▶ _PROBLEM DETAILS_
When you reach the line holding "This screenshot has" in the material below, return that line and each one after it, word for word, with the pictures dropped.

- Opening Delimiter -

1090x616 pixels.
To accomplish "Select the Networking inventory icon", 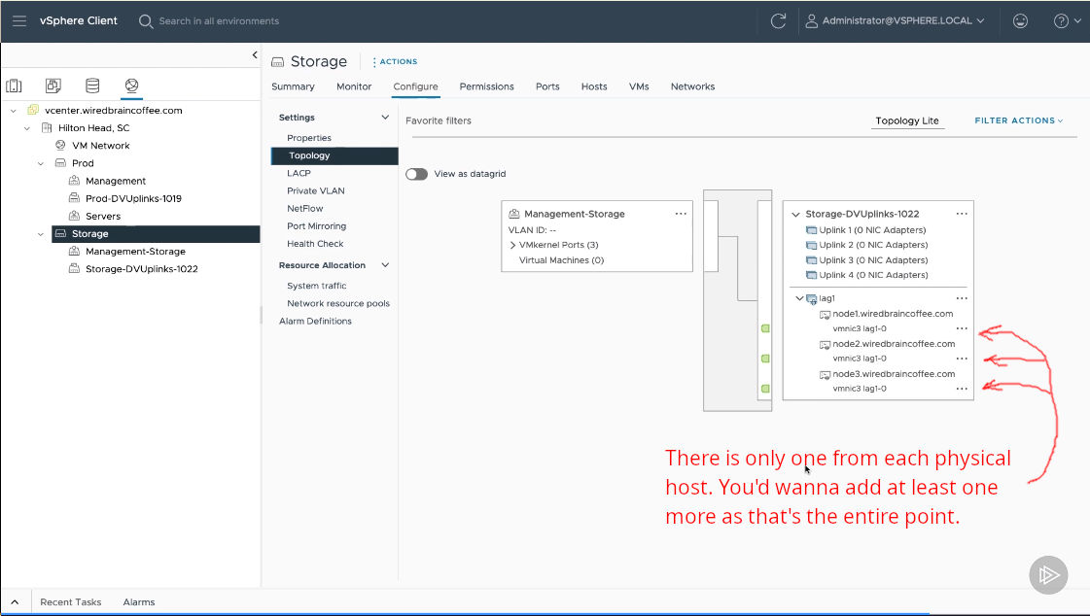I will 131,86.
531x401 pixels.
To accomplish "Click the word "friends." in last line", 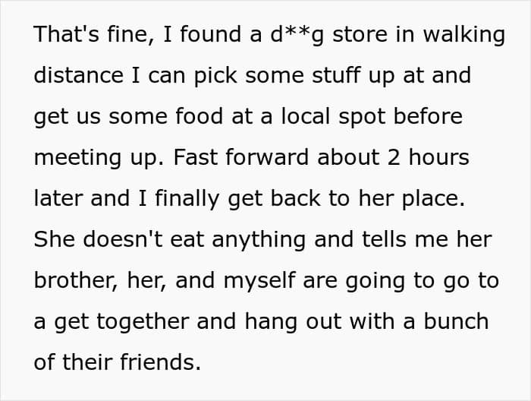I will point(161,362).
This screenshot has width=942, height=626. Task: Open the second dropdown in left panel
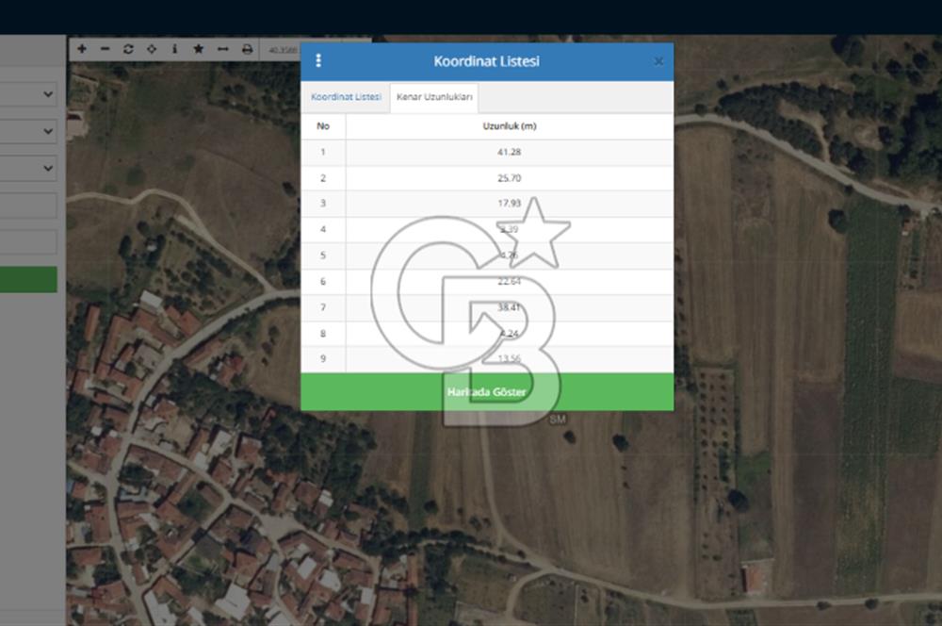point(28,132)
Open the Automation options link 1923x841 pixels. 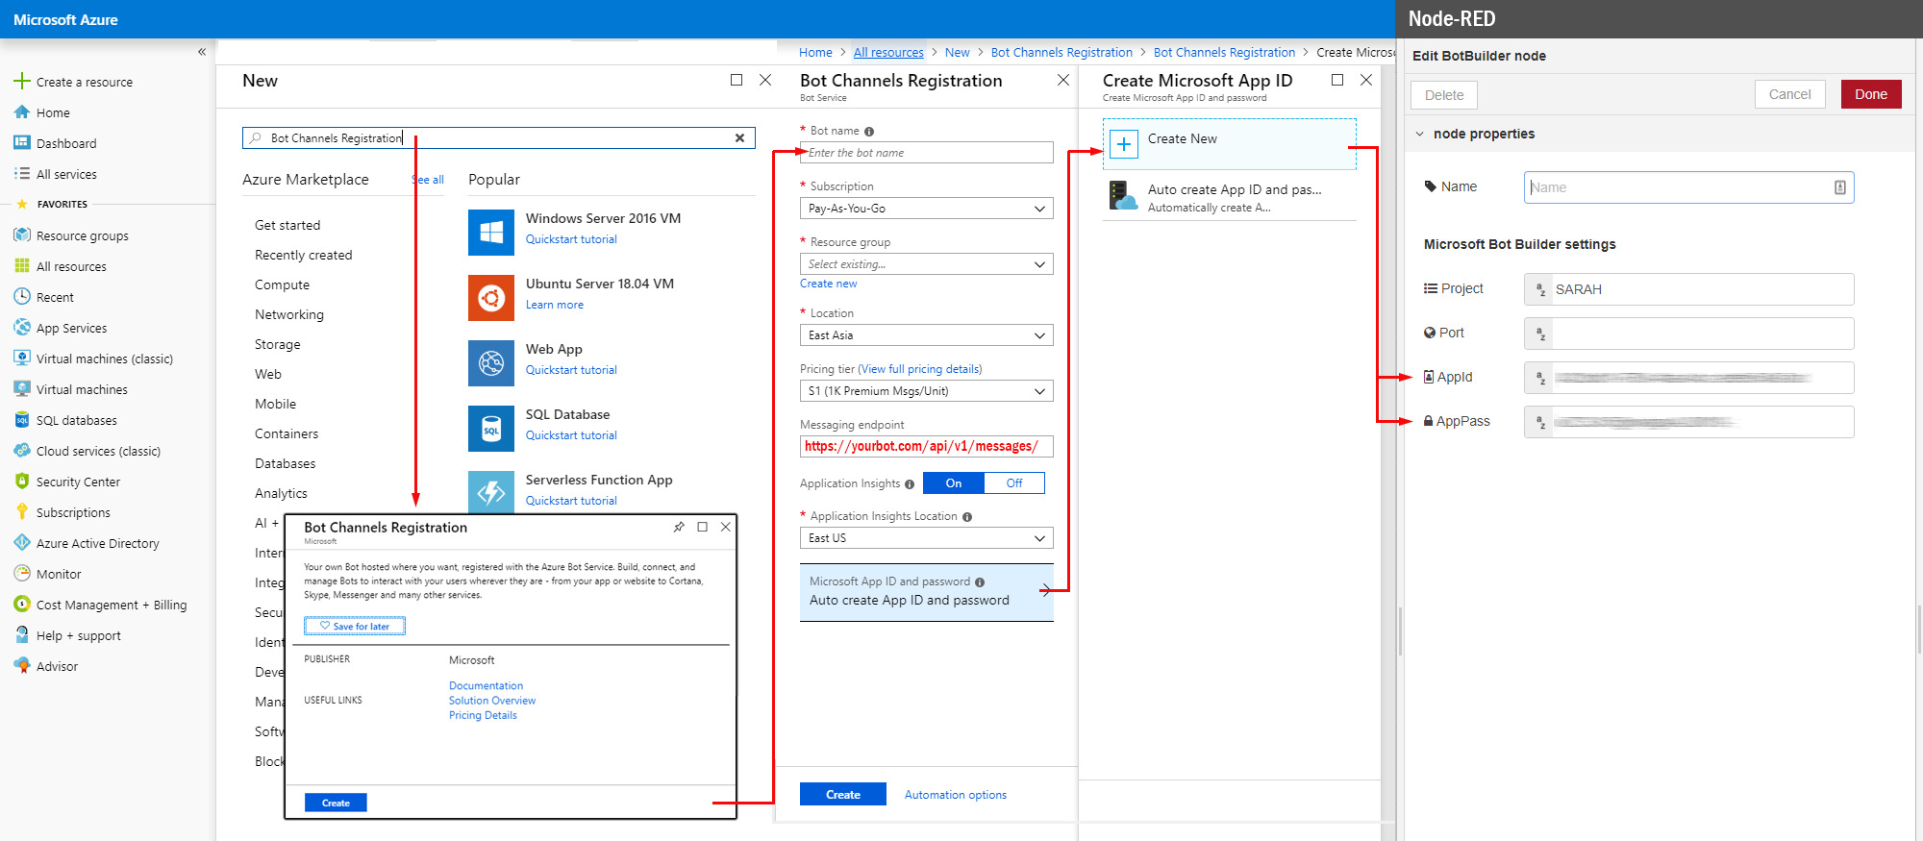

- Closing Delimiter -

▶ _RESULT_
This screenshot has width=942, height=626. Task: Open the second dropdown in left panel
point(28,132)
Open the Automation options link 1923x841 pixels. 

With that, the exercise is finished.